Job Management API Documentation¶
Feature: F1.3 Flink Streaming - Job Management Version: 1.0 Date: October 29, 2025 Status: APPROVED Priority: P1 Implementation Timeline: Week 2 (Nov 11-17, 2025)
Executive Summary¶
The Job Management API provides complete control over F1.3 Flink Streaming job lifecycle: submission, monitoring, cancellation, savepoint management, and recovery.

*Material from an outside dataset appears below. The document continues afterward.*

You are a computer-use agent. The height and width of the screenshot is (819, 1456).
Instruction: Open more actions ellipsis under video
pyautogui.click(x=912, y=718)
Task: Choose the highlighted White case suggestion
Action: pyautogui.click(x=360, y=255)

The API supports both HTTP REST and native Rust interfaces, with Prometheus/Grafana integration for monitoring.
Key Features¶
- Job submission with validation
- Job lifecycle management (submit, run, pause, cancel, restart)
- Savepoint management (create, restore, delete)

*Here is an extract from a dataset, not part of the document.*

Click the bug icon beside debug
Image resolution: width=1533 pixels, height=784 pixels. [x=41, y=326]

- Real-time monitoring (metrics, status, logs)
- Resource management (CPU, memory, parallelism)
- Failure recovery (automatic restart, checkpointing)
API Overview¶
Endpoints¶
| Method | Endpoint | Description |
|---|---|---|
POST |
/api/v1/jobs |
Submit new job |
GET |
/api/v1/jobs |
List all jobs |
GET |
/api/v1/jobs/{job_id} |
Get job details |
DELETE |
/api/v1/jobs/{job_id} |
Cancel job |
POST |
/api/v1/jobs/{job_id}/savepoints |
Create savepoint |
GET |
/api/v1/jobs/{job_id}/metrics |
Get job metrics |
GET |
/api/v1/jobs/{job_id}/logs |
Get job logs |
POST |
/api/v1/jobs/{job_id}/restart |
Restart job |
API Reference¶
1. Submit Job¶
Submit a new streaming job.
Endpoint: POST /api/v1/jobs
Request Body:
{
"name": "fraud_detection_pipeline",
"config": {
"parallelism": 4,
"checkpoint_interval_ms": 60000,
"state_backend": "rocksdb",
"restart_strategy": "fixed_delay"
},
"sources": [
{
"type": "kafka",
"config": {
"bootstrap_servers": ["localhost:9092"],
"topic": "transactions",
"group_id": "fraud_detector"
}
}
],
"transformations": [
{
"type": "filter",
"config": {
"condition": "amount > 10000"
}
},
{
"type": "cep",
"config": {
"pattern": "A B+ C",
"window": "1h"
}
}
],
"sinks": [
{
"type": "database",
"config": {
"connection_string": "postgresql://...",
"table": "fraud_alerts"
}
}
]
}
Response (201 Created):
{
"job_id": "job-123e4567-e89b-12d3-a456-426614174000",
"status": "submitted",
"submitted_at": "2025-10-29T10:00:00Z",
"message": "Job submitted successfully"
}
Rust API:
let job_config = JobConfig {
name: "fraud_detection_pipeline".to_string(),
parallelism: 4,
checkpoint_interval: Duration::from_secs(60),
state_backend: StateBackendType::RocksDb,
restart_strategy: RestartStrategy::FixedDelay {
attempts: 3,
delay: Duration::from_secs(10),
},
};
let job_id = job_manager.submit_job(job_config).await?;
2. List Jobs¶
Get list of all jobs.
Endpoint: GET /api/v1/jobs
Query Parameters:
- status (optional): Filter by status (running, finished, failed, cancelled)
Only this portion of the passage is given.